This series brings the IOMMU part of HW nested paging support
in the SMMUv3. The VFIO part is submitted separately.
The IOMMU API is extended to support 3 new API functionalities:
1) pass the guest stage 1 configuration
2) pass stage 1 MSI bindings
3) invalidate stage 1 related caches
3) is also used for SVA use case [1].
Then those capabilities gets implemented in the SMMUv3 driver.
The virtualizer passes information through the VFIO user API
which cascades them to the iommu subsystem. This allows the guest
to own stage 1 tables and context descriptors (so-called PASID
table) while the host owns stage 2 tables and main configuration
structures (STE).
Best Regards
Eric
This series can be found at:
https://github.com/eauger/linux/tree/v5.3.0-rc0-2stage-v9
References:
[1] [PATCH v4 00/22] Shared virtual address IOMMU and VT-d support
History:
v8 -> v9:
- rebase on 5.3
- split iommu/vfio parts
v6 -> v8:
- Implement VFIO-PCI device specific interrupt framework
v7 -> v8:
- rebase on top of v5.2-rc1 and especially
8be39a1a04c1 iommu/arm-smmu-v3: Add a master->domain pointer
- dynamic alloc of s1_cfg/s2_cfg
- __arm_smmu_tlb_inv_asid/s1_range_nosync
- check there is no HW MSI regions
- asid invalidation using pasid extended struct (change in the uapi)

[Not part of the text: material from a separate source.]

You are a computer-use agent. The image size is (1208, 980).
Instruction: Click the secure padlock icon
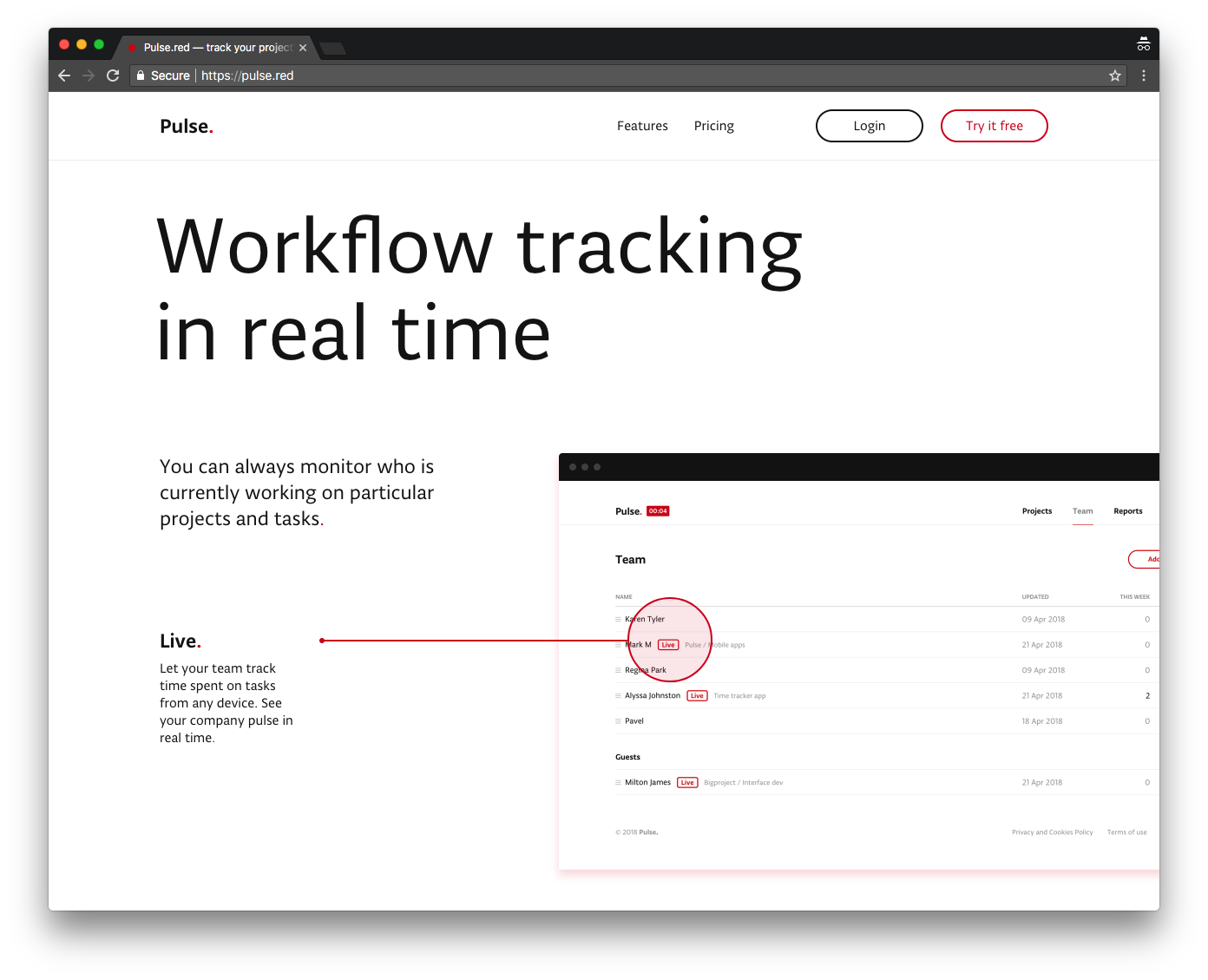[x=141, y=76]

- add s1_live/s2_live checks
- move check about support of nested stages in domain finalise
- fixes in error reporting according to the discussion with Robin
- reordered the patches to have first iommu/smmuv3 patches and then
VFIO patches
v6 -> v7:
- removed device handle from bind/unbind_guest_msi
- added "iommu/smmuv3: Nested mode single MSI doorbell per domain
enforcement"
- added few uapi comments as suggested by Jean, Jacop and Alex
v5 -> v6:
- Fix compilation issue when CONFIG_IOMMU_API is unset
v4 -> v5:
- fix bug reported by Vincent: fault handler unregistration now happens in
vfio_pci_release
- IOMMU_FAULT_PERM_* moved outside of struct definition + small
uapi changes suggested by Kean-Philippe (except fetch_addr)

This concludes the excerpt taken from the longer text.